▶ SCOPO DEL COMPITO: Ricopia parola per parola tutti i dati che seguono, senza cambiare nulla.

(Voci archiviate)
════════════════

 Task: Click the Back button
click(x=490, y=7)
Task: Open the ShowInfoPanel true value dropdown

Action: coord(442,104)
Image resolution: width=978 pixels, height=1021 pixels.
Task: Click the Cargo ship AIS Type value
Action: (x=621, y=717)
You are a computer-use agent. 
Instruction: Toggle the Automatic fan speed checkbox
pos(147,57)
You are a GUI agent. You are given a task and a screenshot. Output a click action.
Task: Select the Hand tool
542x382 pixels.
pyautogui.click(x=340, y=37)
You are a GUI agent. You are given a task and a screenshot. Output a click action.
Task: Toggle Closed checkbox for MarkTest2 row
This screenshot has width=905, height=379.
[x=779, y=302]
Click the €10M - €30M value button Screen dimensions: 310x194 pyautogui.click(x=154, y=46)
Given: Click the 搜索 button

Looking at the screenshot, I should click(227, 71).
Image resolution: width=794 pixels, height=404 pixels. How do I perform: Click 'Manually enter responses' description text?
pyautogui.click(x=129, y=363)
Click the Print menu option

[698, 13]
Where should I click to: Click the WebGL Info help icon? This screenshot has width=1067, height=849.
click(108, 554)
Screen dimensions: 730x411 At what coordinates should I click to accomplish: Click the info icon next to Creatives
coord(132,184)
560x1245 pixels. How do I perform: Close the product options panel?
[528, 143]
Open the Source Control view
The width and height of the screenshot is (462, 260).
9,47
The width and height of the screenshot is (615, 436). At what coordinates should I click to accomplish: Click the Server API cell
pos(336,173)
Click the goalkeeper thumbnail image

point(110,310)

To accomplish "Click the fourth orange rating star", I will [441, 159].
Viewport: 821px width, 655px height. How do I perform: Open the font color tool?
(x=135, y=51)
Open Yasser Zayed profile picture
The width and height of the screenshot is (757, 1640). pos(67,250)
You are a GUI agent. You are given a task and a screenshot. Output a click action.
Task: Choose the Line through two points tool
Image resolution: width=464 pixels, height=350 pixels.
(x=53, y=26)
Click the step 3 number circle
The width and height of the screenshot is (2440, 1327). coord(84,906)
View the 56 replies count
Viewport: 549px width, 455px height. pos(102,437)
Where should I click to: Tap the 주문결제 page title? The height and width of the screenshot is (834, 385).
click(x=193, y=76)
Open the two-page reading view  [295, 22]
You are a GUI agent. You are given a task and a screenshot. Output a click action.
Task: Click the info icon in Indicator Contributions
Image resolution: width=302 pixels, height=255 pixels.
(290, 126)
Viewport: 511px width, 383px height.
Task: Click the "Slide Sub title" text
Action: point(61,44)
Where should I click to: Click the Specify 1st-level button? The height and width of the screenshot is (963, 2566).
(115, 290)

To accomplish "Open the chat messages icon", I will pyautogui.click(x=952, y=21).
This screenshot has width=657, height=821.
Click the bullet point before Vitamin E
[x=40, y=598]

════════════════

▶ RISPOSTA SCRITTA:
 Task: Click the Back button
click(x=490, y=7)
Task: Open the ShowInfoPanel true value dropdown

Action: coord(442,104)
Image resolution: width=978 pixels, height=1021 pixels.
Task: Click the Cargo ship AIS Type value
Action: (x=621, y=717)
You are a computer-use agent. 
Instruction: Toggle the Automatic fan speed checkbox
pos(147,57)
You are a GUI agent. You are given a task and a screenshot. Output a click action.
Task: Select the Hand tool
542x382 pixels.
pyautogui.click(x=340, y=37)
You are a GUI agent. You are given a task and a screenshot. Output a click action.
Task: Toggle Closed checkbox for MarkTest2 row
This screenshot has width=905, height=379.
[x=779, y=302]
Click the €10M - €30M value button Screen dimensions: 310x194 pyautogui.click(x=154, y=46)
Given: Click the 搜索 button

Looking at the screenshot, I should click(227, 71).
Image resolution: width=794 pixels, height=404 pixels. How do I perform: Click 'Manually enter responses' description text?
pyautogui.click(x=129, y=363)
Click the Print menu option

[698, 13]
Where should I click to: Click the WebGL Info help icon? This screenshot has width=1067, height=849.
click(108, 554)
Screen dimensions: 730x411 At what coordinates should I click to accomplish: Click the info icon next to Creatives
coord(132,184)
560x1245 pixels. How do I perform: Close the product options panel?
[528, 143]
Open the Source Control view
The width and height of the screenshot is (462, 260).
9,47
The width and height of the screenshot is (615, 436). At what coordinates should I click to accomplish: Click the Server API cell
pos(336,173)
Click the goalkeeper thumbnail image

point(110,310)

To accomplish "Click the fourth orange rating star", I will [441, 159].
Viewport: 821px width, 655px height. How do I perform: Open the font color tool?
(x=135, y=51)
Open Yasser Zayed profile picture
The width and height of the screenshot is (757, 1640). pos(67,250)
You are a GUI agent. You are given a task and a screenshot. Output a click action.
Task: Choose the Line through two points tool
Image resolution: width=464 pixels, height=350 pixels.
(x=53, y=26)
Click the step 3 number circle
The width and height of the screenshot is (2440, 1327). coord(84,906)
View the 56 replies count
Viewport: 549px width, 455px height. pos(102,437)
Where should I click to: Tap the 주문결제 page title? The height and width of the screenshot is (834, 385).
click(x=193, y=76)
Open the two-page reading view  [295, 22]
You are a GUI agent. You are given a task and a screenshot. Output a click action.
Task: Click the info icon in Indicator Contributions
Image resolution: width=302 pixels, height=255 pixels.
(290, 126)
Viewport: 511px width, 383px height.
Task: Click the "Slide Sub title" text
Action: point(61,44)
Where should I click to: Click the Specify 1st-level button? The height and width of the screenshot is (963, 2566).
(115, 290)

To accomplish "Open the chat messages icon", I will pyautogui.click(x=952, y=21).
This screenshot has width=657, height=821.
Click the bullet point before Vitamin E
[x=40, y=598]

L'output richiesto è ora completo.